Subsection (d)(2). This subsection
is derived from Commonwealth v. Cabral, 443 Mass. 171, 179, 819 N.E.2d
951, 959 (2005), and cases cited. See id. (“[W]here a defendant asserts
an affirmative defense, he takes on a burden of production, because the
Commonwealth has no burden of disproving an affirmative defense unless and
until there is evidence supporting such defense” [citation and quotation
omitted].). This principle is illustrated by Commonwealth v. Vives, 447 Mass. 537, 541, 854 N.E.2d 1241, 1244
(2006), where the court explained that
“[t]he
Commonwealth’s burden to disprove the affirmative defense of honest and reasonable
claim arises once the defendant has met his own burden of production. Thus, if
any view of the evidence would support a factual finding that the defendant was
acting as creditor to the victim’s debtor, the defendant has met his burden of
production and it is incumbent on the Commonwealth to disprove the defense.” (Citation
and quotation omitted.)
In Commonwealth
v. Vives, 447 Mass. at 541 n.3, 854 N.E.2d at
1244 n.3, the court also made it clear that a defendant may be required to
carry the burden of production as to an affirmative defense that relates
directly to an element of the crime. See, e.g., Commonwealth v. Rodriguez,
370 Mass. 684, 687–688, 352 N.E.2d 203,
205–206 (1976) (in prosecution for assault and battery, Commonwealth has no
duty to affirmatively disprove that the defendant acted in self-defense until
there is some evidence in the case to warrant such a finding). Cf. Commonwealth
v. McLaughlin, 431 Mass. 506, 524–526, 729 N.E.2d 252, 266–268 (2000)
(Spina, J., concurring) (discussing the idiosyncratic use of the concept of “presumption”

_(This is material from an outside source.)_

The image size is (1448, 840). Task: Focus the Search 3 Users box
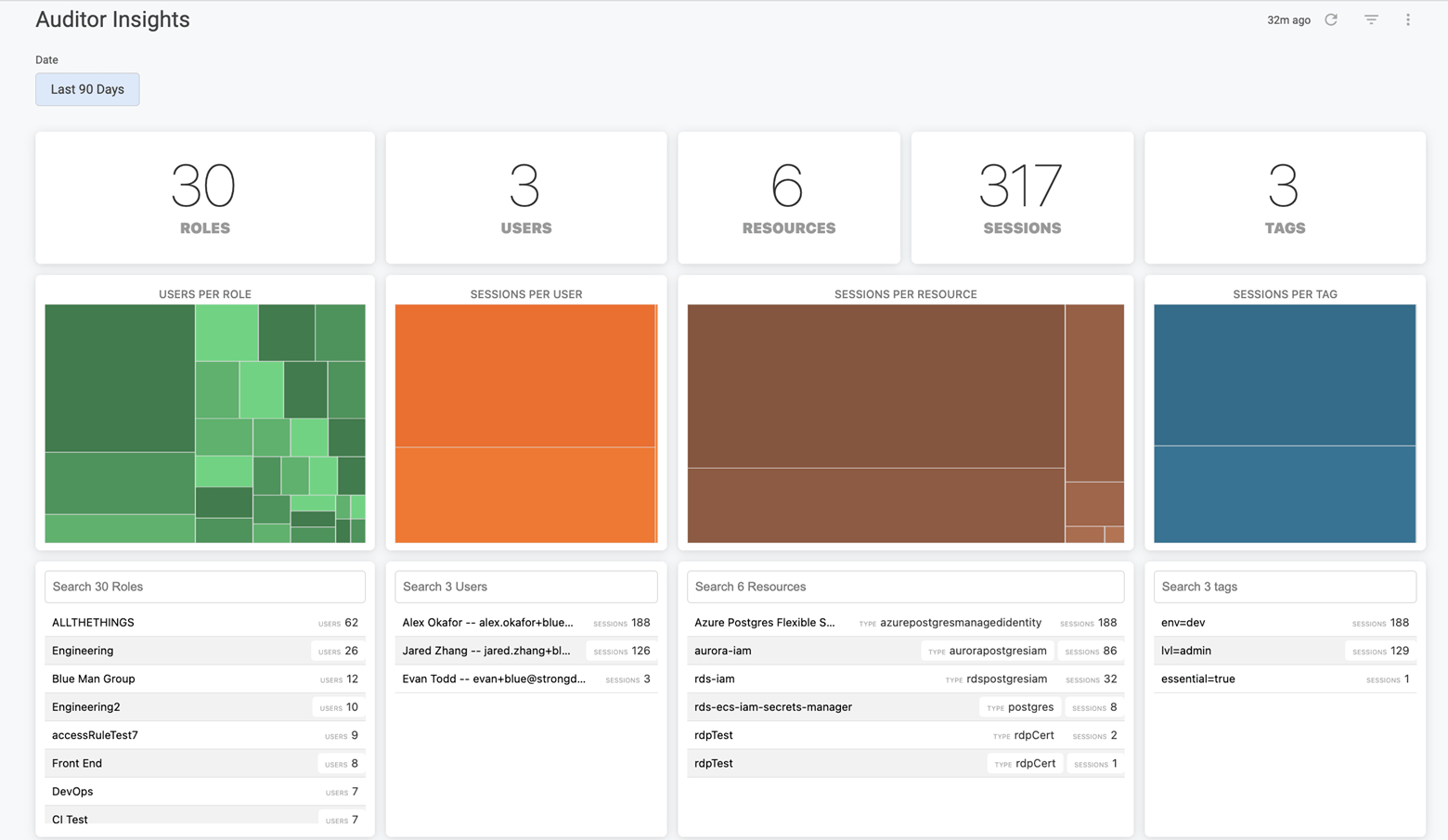[525, 587]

in insanity cases in Massachusetts and explaining that the “presumption of
sanity” survives even when the defendant offers evidence that he or she was
insane at the time of the commission of the crime because insanity is not an
element of the offense). See also Model Jury Instructions for Use in the
District Court § 3.07 (Mass. Cont. Legal Educ. 2003).